**DOCUMENT SECTION:**
Frozen in the ice for millennia the Dinoshark has thawed out and he’s hungry. Now he patrols the coast of a Mexican resort for his next meal, feeding on the unsuspecting vacationers who can have no idea that a prehistoric feeding machine is in the water with them. His speed: unfathomable. His tenacity: unforeseen. His appetite: insatiable. Will the few locals that truly understand what they’re dealing with be able convince the skeptics that he’s out there and put a stop to his feeding frenzy?
Produced by Roger Corman
Directed by Kevin O’Neill
Starring: Eric Balfour, Iva Hasperger, Aaron Diaz
Best line: “Welcome to the endangered species list, you bastard.”
Best line runner-up:”You’re gonna need a bigger chopper, cabron.”
Best line Honorable Mention:”Is your dinosaur running weed too?”
The SyFy Channel has finally done it. They have made the perfect cheesy horror film that they, insofar as the ones that I have been charged to watch and review, have been trying to create but, until now, have been unable to accomplish. At the risk of sounding like a broken record, SyFy channel movies all have one major thing in common: they’re awful. The acting is usually not very good (not always), the CGI is painfully underdeveloped (which is frustrating as the CGI in the advertisements for the channel itself are always really cool), and ultimately the story ids just silly. Dinoshark is no different.
However, there is something about a movie that understands what it is and doesn’t try to be anything more. Dinoshark succeeds where the others fail because it doesn’t take itself too seriously. Like ‘Snakes on a Plane’ (2006) or even ‘Piranha 3D’ (2010), Dinoshark knows at the outset that what it’s trying to sell is ridiculous and never tries to dress it up as anything else. With Producer Roger Corman’s almost 400 movie-production credits in his belt, including recent fare such as Jason Statham’s ‘Death Race’ in 2008, and going back as far as 1960 with Jack Nicholson’s ‘Little Shop of Horrors’, there is no doubt that this project was helmed by someone who had the chops to produce something that’s fun to watch. And it is.

**GIVEN ENTRIES:**
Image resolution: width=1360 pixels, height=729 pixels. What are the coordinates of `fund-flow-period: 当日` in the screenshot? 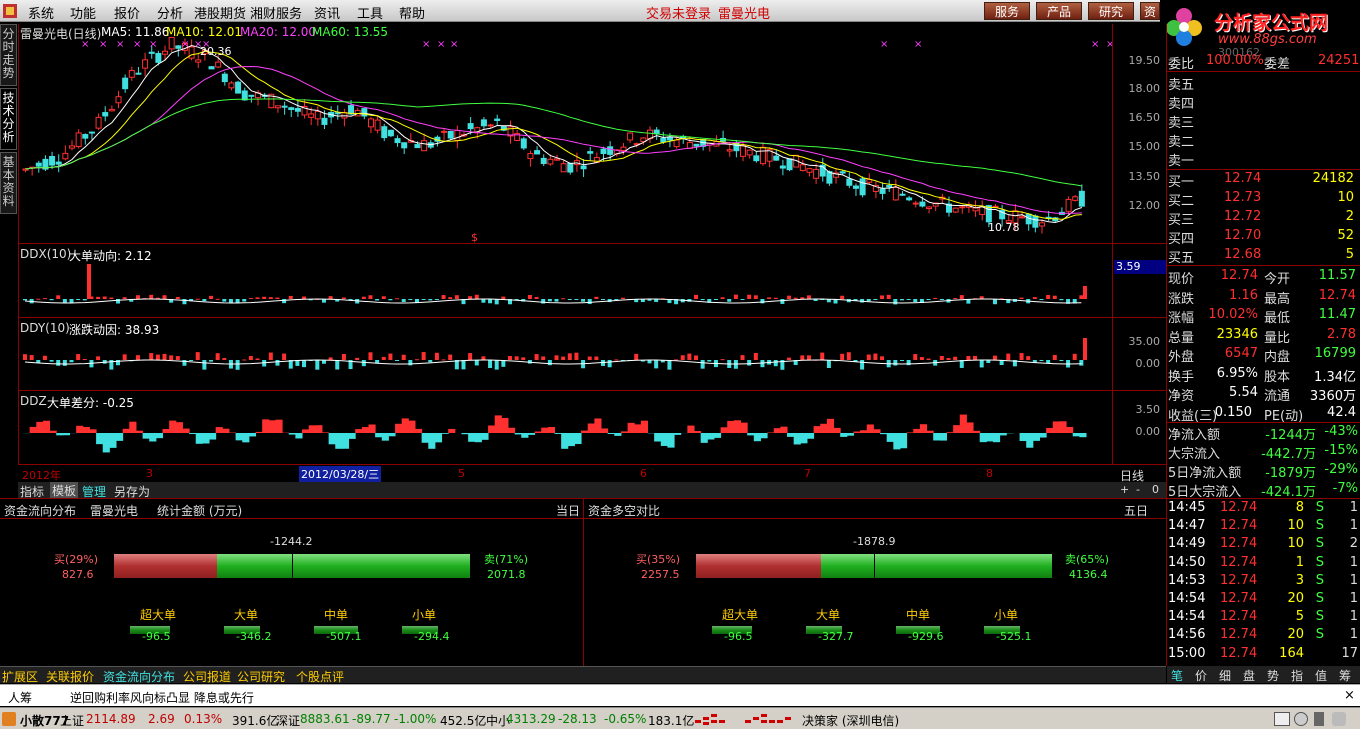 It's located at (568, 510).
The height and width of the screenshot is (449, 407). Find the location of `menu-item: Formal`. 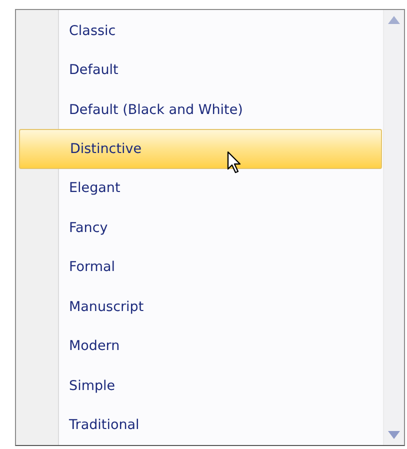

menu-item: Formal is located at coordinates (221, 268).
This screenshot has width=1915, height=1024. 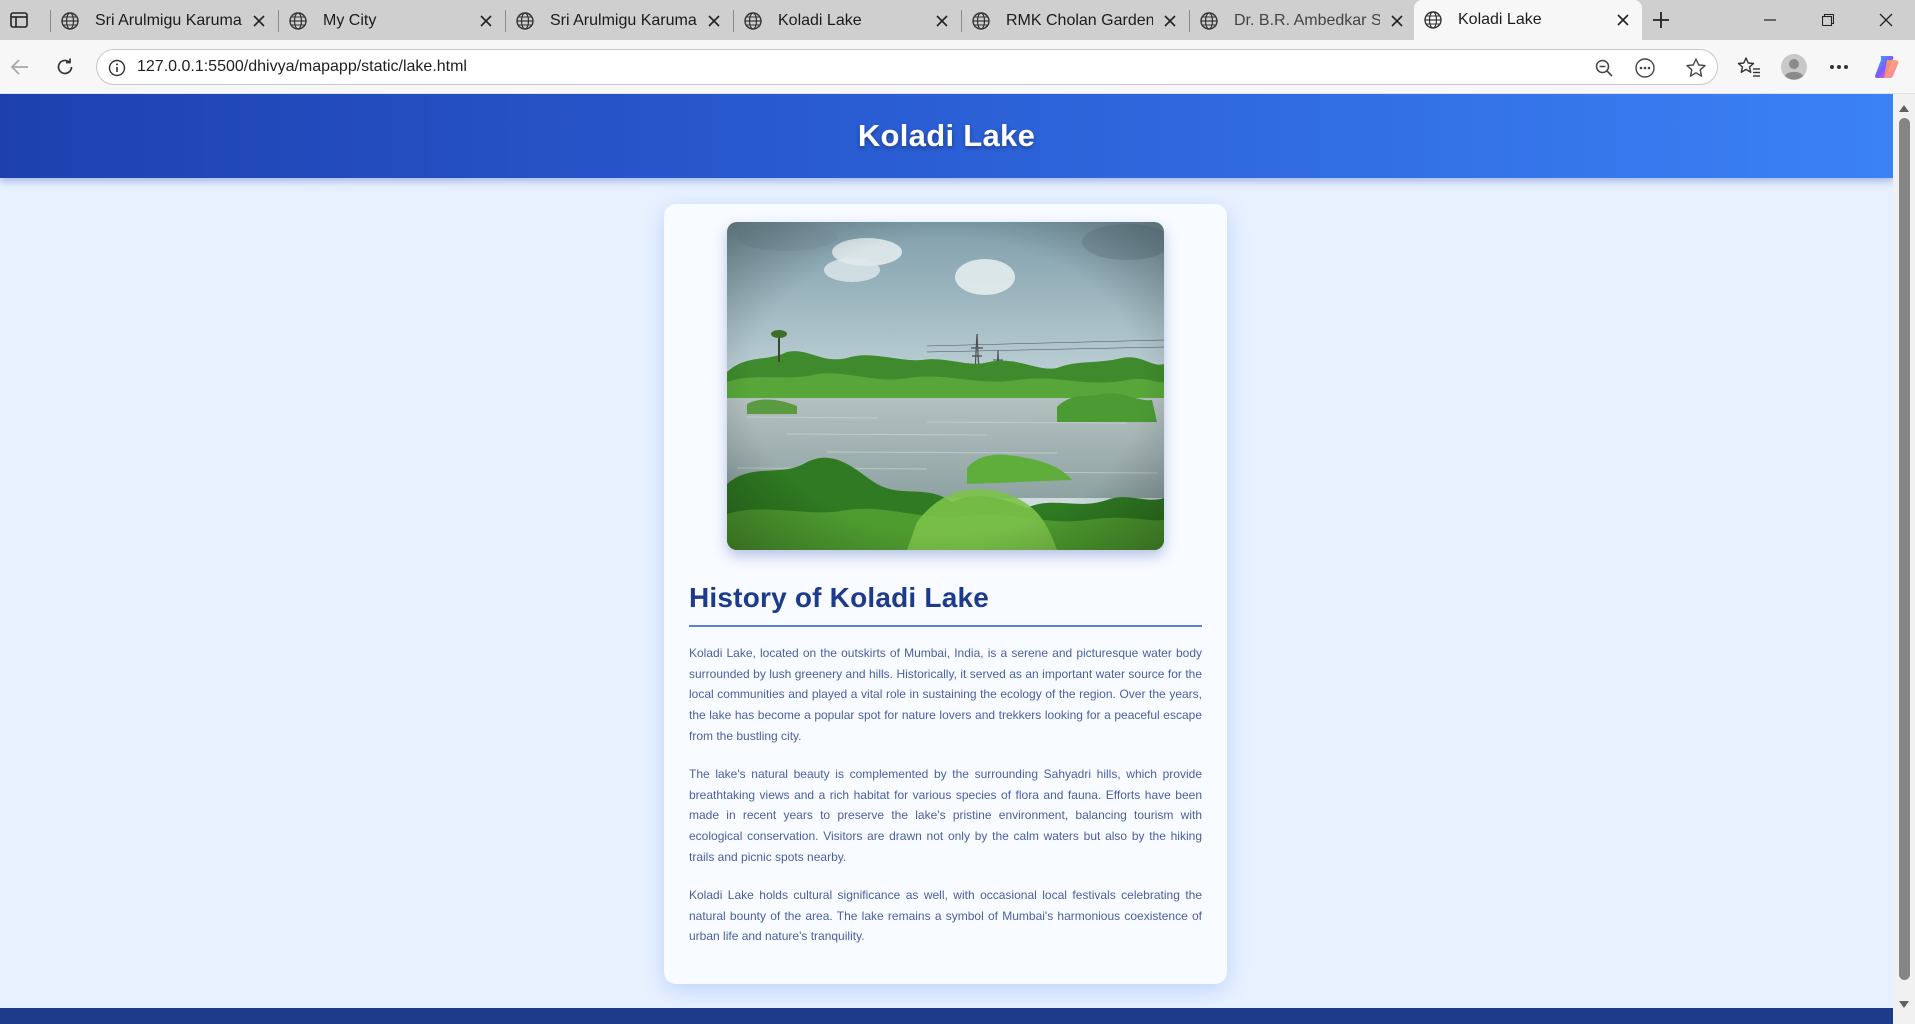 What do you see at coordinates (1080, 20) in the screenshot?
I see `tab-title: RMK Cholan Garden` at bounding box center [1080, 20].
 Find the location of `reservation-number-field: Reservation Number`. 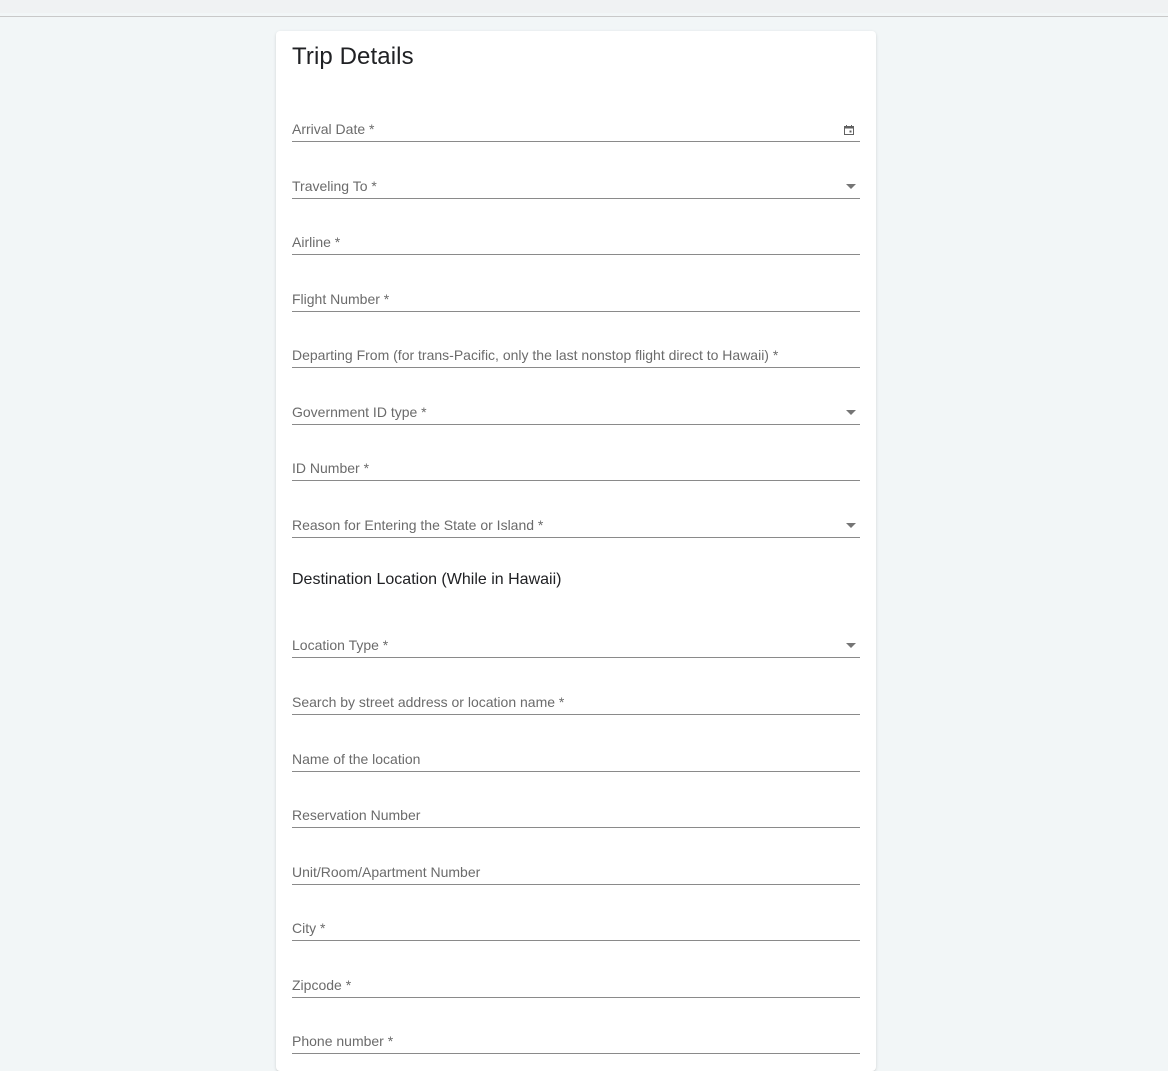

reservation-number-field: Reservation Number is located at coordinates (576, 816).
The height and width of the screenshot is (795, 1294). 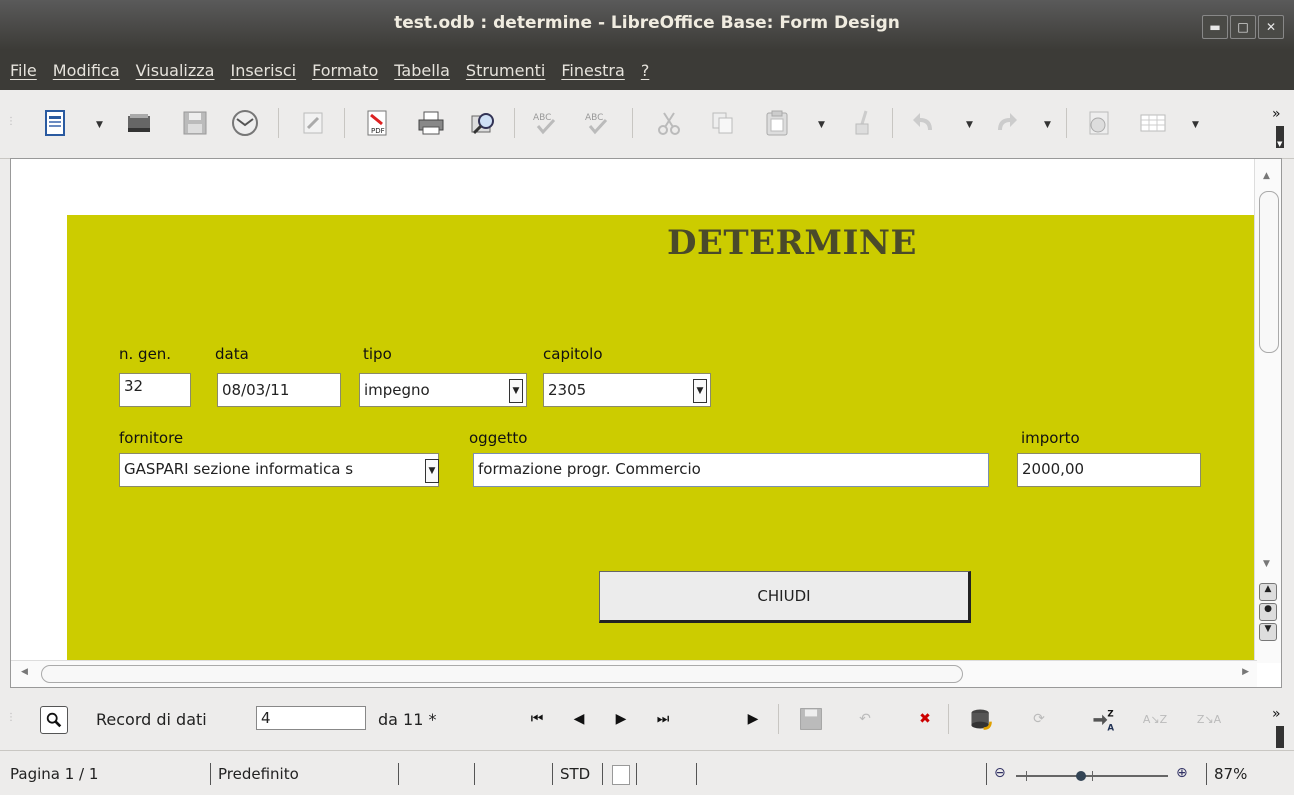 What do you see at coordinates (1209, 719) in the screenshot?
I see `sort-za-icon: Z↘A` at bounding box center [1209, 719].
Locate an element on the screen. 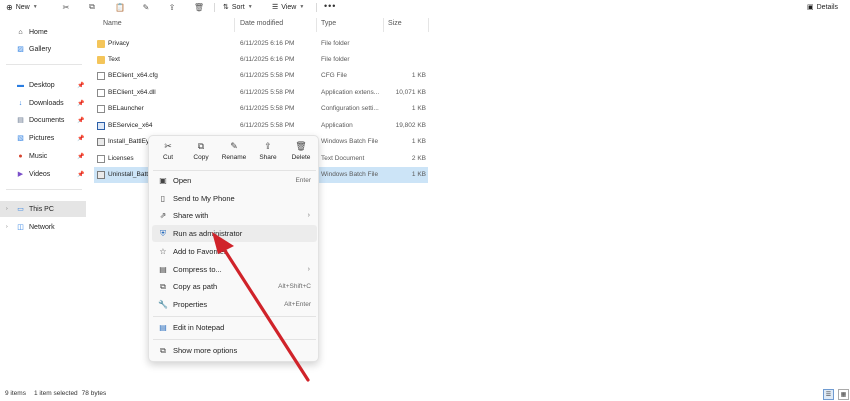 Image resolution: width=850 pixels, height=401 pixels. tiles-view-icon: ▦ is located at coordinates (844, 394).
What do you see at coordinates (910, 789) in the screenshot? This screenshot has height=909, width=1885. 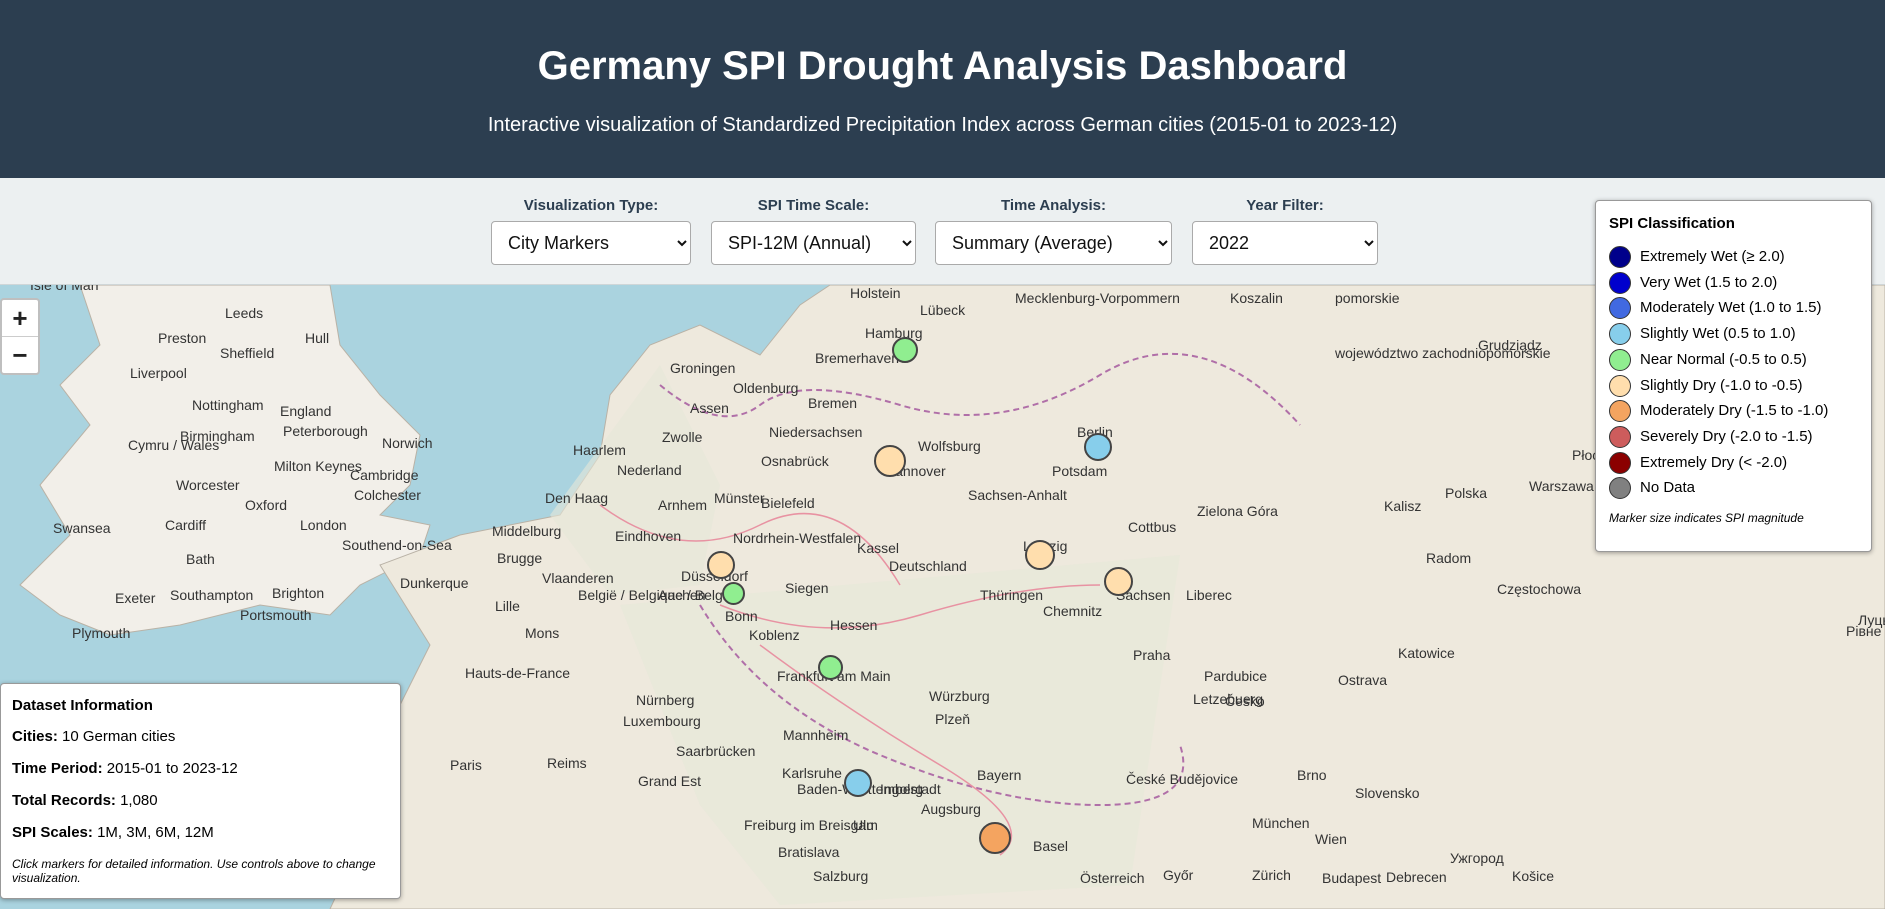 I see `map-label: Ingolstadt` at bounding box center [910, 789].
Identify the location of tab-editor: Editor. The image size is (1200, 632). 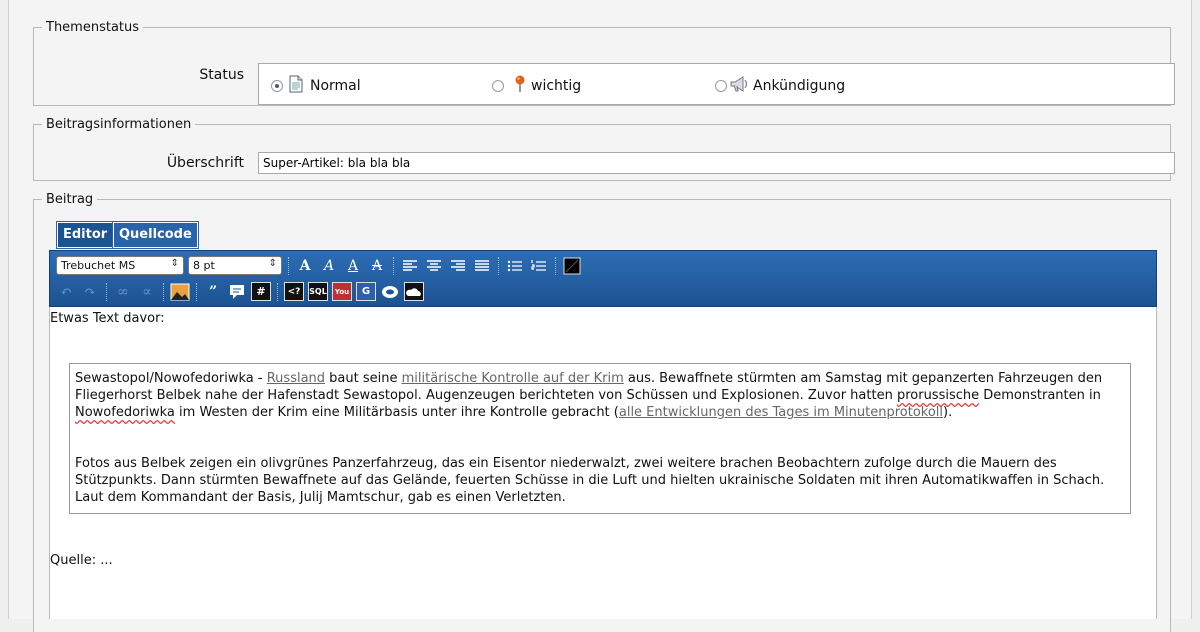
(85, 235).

**EXERCISE INSTRUCTIONS:**
Set down the part of the Dinoshark review starting at "The SyFy Channel" and ending at "is no different.", word for word. These rows were drawn from a different source than the Dinoshark review.

**SOLVED PROBLEM:**
The SyFy Channel has finally done it. They have made the perfect cheesy horror film that they, insofar as the ones that I have been charged to watch and review, have been trying to create but, until now, have been unable to accomplish. At the risk of sounding like a broken record, SyFy channel movies all have one major thing in common: they’re awful. The acting is usually not very good (not always), the CGI is painfully underdeveloped (which is frustrating as the CGI in the advertisements for the channel itself are always really cool), and ultimately the story ids just silly. Dinoshark is no different.